赵树河眼里喷着火直勾勾地盯着孙卫东家的破门,狠不能杀进去一样。
“怪我回来晚了,多好的孩子呀。我操他姥姥孙六子,他去还是人嘛他。”
“行啦,走吧。听弟弟一句劝吧,人家的孩子咱管不了。还有,我知道那孩子去那了。”
“什么?你咋知道的。”赵树河猛然间像想起了什么似的,点指着房东道:“好哇,我说你怎么这阵子和那边的祁二狗走的那么近呢!原来……”

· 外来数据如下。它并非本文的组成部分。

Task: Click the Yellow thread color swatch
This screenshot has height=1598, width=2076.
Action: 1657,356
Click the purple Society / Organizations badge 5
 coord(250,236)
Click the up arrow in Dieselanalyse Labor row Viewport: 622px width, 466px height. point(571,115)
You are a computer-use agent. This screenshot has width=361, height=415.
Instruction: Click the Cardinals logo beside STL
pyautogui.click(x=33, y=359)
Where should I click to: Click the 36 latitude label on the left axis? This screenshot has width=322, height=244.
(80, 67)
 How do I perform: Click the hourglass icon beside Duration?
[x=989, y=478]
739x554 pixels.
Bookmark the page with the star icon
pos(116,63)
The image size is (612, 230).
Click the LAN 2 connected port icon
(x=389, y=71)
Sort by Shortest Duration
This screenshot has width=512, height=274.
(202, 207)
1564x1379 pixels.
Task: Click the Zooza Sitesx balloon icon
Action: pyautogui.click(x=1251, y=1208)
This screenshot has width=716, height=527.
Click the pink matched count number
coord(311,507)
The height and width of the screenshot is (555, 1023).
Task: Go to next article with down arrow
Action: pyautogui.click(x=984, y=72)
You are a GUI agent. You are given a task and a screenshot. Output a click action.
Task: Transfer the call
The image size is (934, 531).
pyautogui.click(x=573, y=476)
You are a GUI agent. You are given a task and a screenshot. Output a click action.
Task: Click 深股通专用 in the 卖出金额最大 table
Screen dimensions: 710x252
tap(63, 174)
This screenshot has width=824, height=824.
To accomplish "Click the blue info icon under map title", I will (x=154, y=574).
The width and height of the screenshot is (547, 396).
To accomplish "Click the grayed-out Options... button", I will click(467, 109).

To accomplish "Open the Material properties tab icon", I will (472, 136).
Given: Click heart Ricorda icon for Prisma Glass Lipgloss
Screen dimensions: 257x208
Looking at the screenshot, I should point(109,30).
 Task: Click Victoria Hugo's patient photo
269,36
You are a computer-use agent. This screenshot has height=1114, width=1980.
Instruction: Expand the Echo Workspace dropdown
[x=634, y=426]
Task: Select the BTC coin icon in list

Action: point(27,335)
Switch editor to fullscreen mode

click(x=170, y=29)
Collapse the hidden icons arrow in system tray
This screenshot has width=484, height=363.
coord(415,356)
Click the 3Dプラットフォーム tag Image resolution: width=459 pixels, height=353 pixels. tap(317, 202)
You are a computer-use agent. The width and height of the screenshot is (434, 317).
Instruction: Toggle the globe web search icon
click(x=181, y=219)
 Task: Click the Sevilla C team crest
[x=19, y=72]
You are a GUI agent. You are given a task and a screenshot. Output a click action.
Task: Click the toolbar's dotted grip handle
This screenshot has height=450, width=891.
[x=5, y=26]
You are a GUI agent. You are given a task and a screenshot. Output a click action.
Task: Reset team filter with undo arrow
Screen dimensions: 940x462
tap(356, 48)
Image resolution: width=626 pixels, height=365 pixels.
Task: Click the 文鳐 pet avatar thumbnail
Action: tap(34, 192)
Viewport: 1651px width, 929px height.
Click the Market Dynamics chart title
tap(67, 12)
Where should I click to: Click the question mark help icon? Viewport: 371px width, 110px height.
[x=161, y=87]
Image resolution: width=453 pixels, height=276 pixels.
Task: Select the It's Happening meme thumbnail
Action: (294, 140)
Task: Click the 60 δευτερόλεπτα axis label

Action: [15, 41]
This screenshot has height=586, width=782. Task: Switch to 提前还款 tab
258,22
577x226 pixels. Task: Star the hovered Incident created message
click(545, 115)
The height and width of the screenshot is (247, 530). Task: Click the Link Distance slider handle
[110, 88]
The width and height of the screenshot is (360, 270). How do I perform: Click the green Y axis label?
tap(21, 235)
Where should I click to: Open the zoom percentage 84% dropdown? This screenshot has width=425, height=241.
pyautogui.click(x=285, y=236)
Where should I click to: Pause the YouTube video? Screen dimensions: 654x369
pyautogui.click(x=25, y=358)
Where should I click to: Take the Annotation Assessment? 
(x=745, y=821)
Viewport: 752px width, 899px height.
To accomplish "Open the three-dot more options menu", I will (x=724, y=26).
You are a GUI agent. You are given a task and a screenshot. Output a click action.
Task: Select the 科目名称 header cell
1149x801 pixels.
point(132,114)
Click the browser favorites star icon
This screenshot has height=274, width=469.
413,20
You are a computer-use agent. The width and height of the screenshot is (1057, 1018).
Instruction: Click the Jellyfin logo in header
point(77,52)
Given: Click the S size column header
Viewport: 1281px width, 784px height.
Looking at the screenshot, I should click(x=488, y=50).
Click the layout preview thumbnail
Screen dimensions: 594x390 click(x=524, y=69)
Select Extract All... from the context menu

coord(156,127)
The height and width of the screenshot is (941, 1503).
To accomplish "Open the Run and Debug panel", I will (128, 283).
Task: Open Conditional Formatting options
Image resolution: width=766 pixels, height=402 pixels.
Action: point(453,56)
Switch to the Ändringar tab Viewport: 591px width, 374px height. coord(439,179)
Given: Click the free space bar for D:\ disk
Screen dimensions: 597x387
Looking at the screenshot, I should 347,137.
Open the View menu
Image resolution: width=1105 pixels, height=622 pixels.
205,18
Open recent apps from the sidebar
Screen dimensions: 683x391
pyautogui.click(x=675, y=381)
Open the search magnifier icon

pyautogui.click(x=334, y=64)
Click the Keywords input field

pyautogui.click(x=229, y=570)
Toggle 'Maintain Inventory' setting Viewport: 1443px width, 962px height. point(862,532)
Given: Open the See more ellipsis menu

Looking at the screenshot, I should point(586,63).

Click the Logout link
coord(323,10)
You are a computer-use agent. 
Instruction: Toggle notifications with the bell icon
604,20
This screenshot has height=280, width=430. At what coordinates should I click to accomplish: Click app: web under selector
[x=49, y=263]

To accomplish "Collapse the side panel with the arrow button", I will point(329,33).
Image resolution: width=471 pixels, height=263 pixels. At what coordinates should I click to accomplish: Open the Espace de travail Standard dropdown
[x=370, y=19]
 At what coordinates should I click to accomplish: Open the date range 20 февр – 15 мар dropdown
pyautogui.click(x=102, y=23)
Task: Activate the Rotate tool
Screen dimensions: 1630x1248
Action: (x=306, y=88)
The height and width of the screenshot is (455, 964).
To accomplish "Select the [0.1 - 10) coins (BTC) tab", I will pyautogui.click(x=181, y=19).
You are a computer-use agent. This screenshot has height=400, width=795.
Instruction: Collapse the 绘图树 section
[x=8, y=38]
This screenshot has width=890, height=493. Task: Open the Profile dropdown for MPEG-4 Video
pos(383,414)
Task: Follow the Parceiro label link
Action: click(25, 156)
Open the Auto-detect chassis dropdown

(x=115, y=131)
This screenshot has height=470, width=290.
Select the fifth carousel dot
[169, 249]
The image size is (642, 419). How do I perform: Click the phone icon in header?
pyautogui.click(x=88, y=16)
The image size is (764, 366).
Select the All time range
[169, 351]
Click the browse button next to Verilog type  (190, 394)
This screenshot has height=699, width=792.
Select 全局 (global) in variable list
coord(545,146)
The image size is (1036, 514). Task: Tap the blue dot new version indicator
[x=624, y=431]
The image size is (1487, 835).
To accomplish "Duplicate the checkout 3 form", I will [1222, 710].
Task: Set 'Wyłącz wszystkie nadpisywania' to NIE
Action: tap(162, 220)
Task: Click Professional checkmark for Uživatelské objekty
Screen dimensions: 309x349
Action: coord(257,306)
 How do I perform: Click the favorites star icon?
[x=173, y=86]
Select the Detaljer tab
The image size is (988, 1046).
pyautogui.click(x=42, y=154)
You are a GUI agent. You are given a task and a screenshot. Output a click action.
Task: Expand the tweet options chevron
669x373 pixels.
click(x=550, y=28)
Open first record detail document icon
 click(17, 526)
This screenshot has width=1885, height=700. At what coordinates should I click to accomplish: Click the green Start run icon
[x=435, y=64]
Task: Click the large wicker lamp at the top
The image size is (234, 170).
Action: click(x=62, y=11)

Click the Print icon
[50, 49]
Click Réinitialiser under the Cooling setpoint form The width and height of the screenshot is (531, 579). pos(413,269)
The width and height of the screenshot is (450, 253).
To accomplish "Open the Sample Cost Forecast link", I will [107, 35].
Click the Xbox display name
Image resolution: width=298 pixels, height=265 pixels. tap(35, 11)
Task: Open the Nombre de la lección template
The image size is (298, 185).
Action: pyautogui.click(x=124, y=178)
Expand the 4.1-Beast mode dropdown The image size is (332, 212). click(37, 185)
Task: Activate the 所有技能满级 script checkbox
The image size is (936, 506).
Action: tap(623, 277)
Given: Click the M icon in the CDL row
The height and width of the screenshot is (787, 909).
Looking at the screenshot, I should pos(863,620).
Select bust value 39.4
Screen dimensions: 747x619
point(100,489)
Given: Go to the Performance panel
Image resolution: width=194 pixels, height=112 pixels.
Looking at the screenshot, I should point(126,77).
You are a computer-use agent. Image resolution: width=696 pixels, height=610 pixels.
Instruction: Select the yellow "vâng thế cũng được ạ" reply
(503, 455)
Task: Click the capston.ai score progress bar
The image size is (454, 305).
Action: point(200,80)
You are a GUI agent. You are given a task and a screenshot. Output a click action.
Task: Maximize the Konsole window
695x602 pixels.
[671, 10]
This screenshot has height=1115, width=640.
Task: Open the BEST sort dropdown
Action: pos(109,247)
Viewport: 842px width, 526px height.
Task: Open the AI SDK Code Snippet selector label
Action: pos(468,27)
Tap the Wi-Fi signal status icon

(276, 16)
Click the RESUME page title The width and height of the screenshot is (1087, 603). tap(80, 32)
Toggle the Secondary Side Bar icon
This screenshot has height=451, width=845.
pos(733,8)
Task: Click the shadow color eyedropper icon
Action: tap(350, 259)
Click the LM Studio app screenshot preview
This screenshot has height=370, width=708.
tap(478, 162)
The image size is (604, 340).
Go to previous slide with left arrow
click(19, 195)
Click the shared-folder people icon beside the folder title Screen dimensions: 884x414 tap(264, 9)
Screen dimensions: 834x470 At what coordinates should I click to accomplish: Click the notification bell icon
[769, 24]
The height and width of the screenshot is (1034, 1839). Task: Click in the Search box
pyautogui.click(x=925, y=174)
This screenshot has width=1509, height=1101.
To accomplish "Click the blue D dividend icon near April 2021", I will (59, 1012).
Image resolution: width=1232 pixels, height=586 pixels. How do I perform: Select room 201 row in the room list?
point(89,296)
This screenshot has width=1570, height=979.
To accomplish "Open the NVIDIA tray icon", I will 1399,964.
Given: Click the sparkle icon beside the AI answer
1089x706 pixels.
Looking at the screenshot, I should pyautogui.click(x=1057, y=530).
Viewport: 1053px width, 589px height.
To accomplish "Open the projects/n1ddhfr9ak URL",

“不是你想的那样,我是在火车上看见的。赵哥你要想听,我跟我回家。我细细和你说。你要不想听,我也不拦着。但这屎盆子你可别往我脑瓜子上扣。”
赵树河闻言压了压火气,一跺脚:哎!这年刚过完,就闹着事。真他娘的王八蛋。”他知道自己说的都是气话,更相信孙卫东不会干那种事。第一他不缺钱。第二他和王兰两口子是垃圾点公认的热心肠。这最重要的一点是他赵树河绝对不相信自己会看错人,他拿房东当亲弟弟当至交当无话不谈人看待,就因为他拿他当个好人。
他跟着房东回到他家。房东摆上一盘花生米,又切了点葱花,拍了两根黄瓜拌了个凉菜。两人在炕桌上盘腿对坐,一人掐着一个馒头,又一人握着一瓶酒。
赵树河冲他一仰脖:“说吧,不说清楚这酒我不陪你喝。”
房东笑道:“大哥别嫌我招待不周就好。”说完他把在火车上睡过站又看见孙环芳又如何到朝阳见到那户人家的事情一五一十地说了一遍。